- [INSTRUCTIONS FOR THE TASK]:
Copy the records starting at the line that has "Click the Certificate store text field" and ending after the line that has "click(x=477, y=344)", renaming "text field" to "input box" and leaving everything else unchanged. Leave the pictures out of the answer.

- [RECORDS SUPPLIED]:
────────────────────
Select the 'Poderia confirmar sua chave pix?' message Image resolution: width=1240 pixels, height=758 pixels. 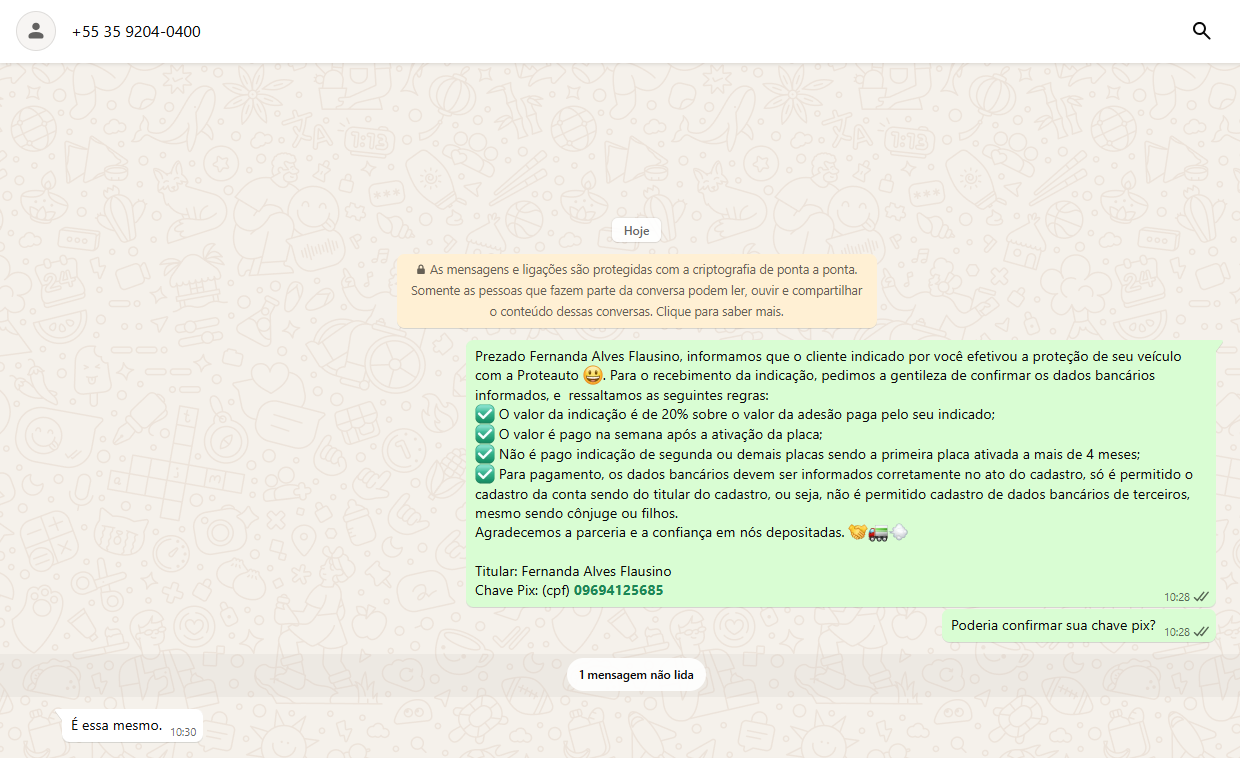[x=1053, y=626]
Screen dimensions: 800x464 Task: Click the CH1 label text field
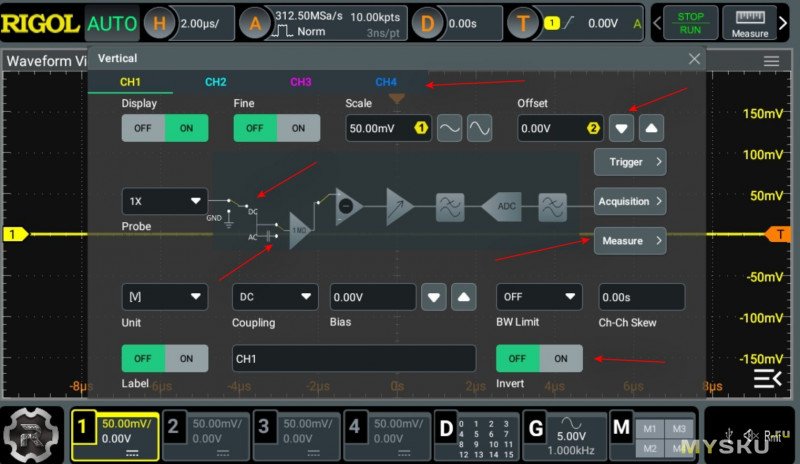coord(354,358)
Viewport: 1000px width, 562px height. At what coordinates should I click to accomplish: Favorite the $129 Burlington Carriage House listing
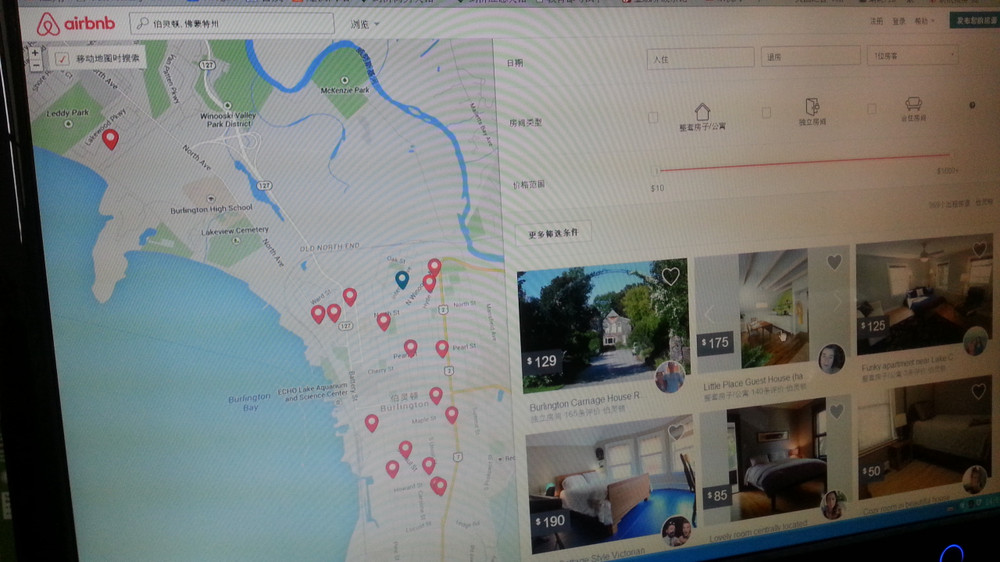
────────────────────
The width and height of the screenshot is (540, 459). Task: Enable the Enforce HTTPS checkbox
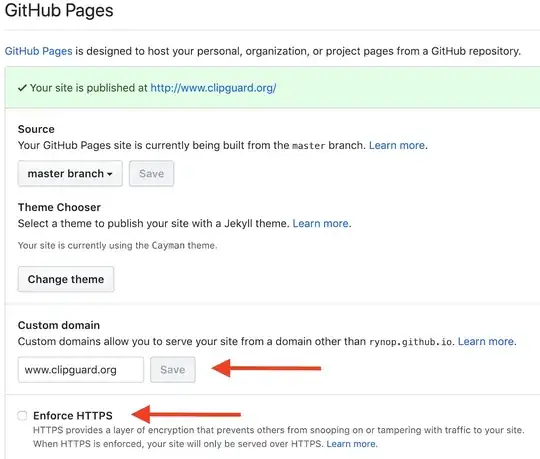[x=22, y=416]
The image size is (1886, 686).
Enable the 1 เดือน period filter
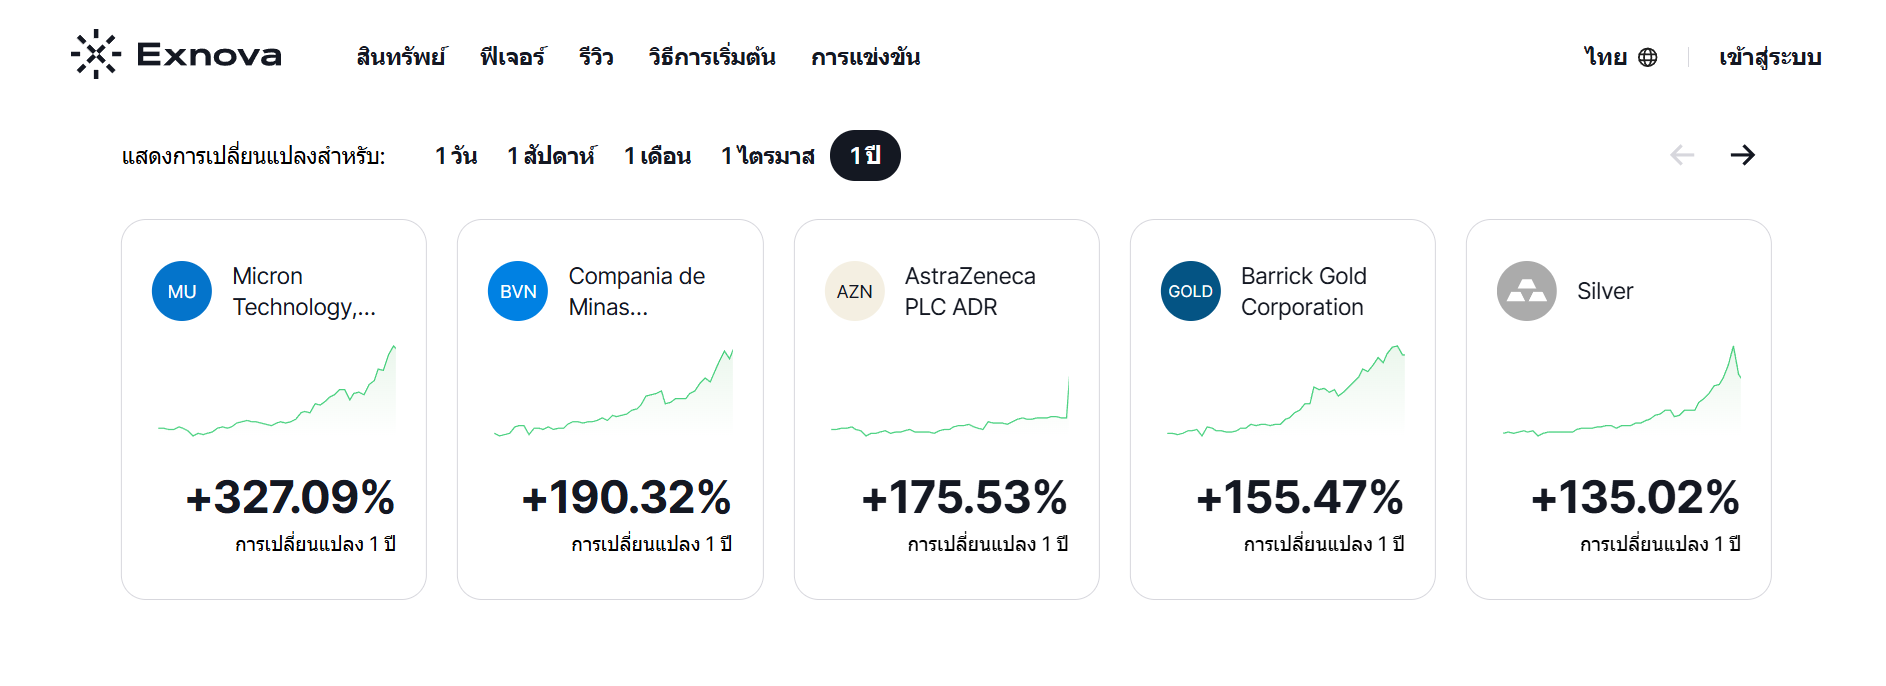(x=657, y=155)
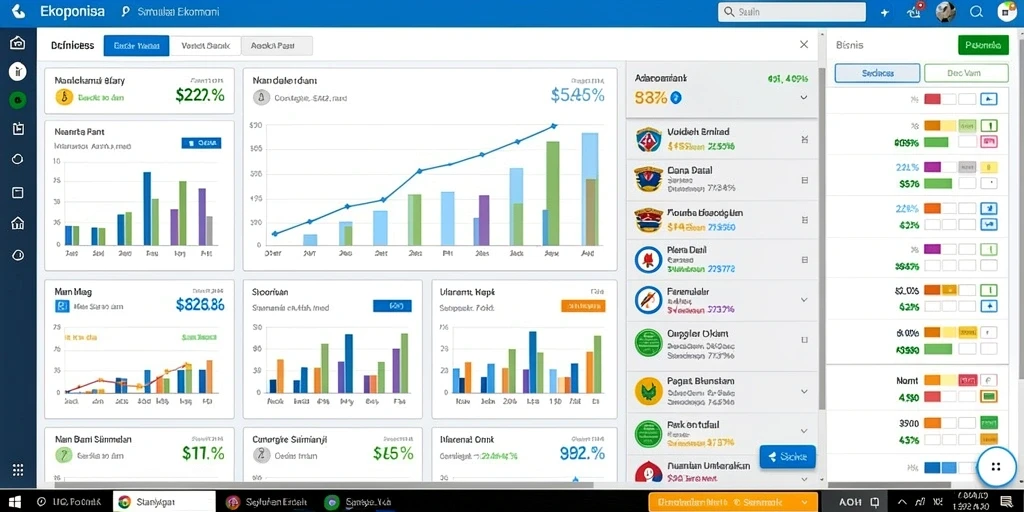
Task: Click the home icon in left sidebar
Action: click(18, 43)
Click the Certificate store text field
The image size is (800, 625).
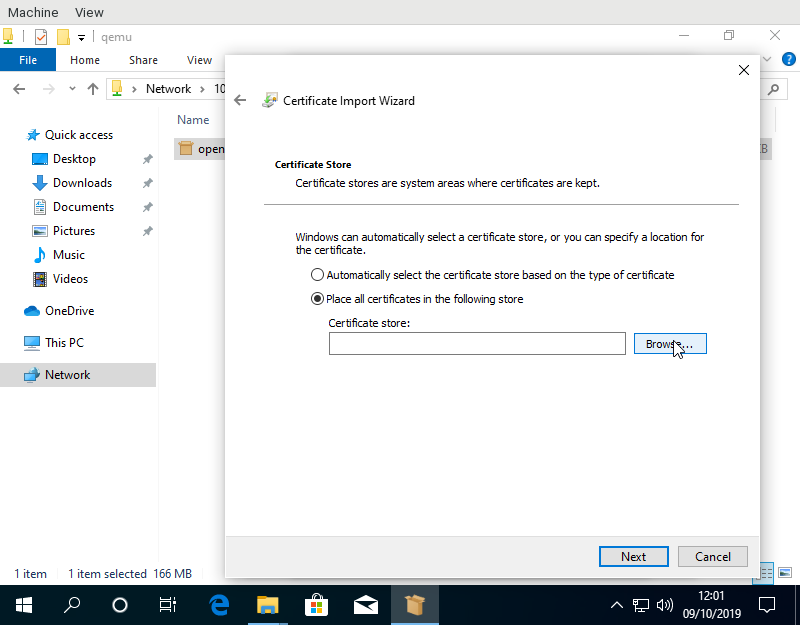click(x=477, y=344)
────────────────────
- [THE REPLY]:
Click the Certificate store input box
The image size is (800, 625).
click(x=477, y=344)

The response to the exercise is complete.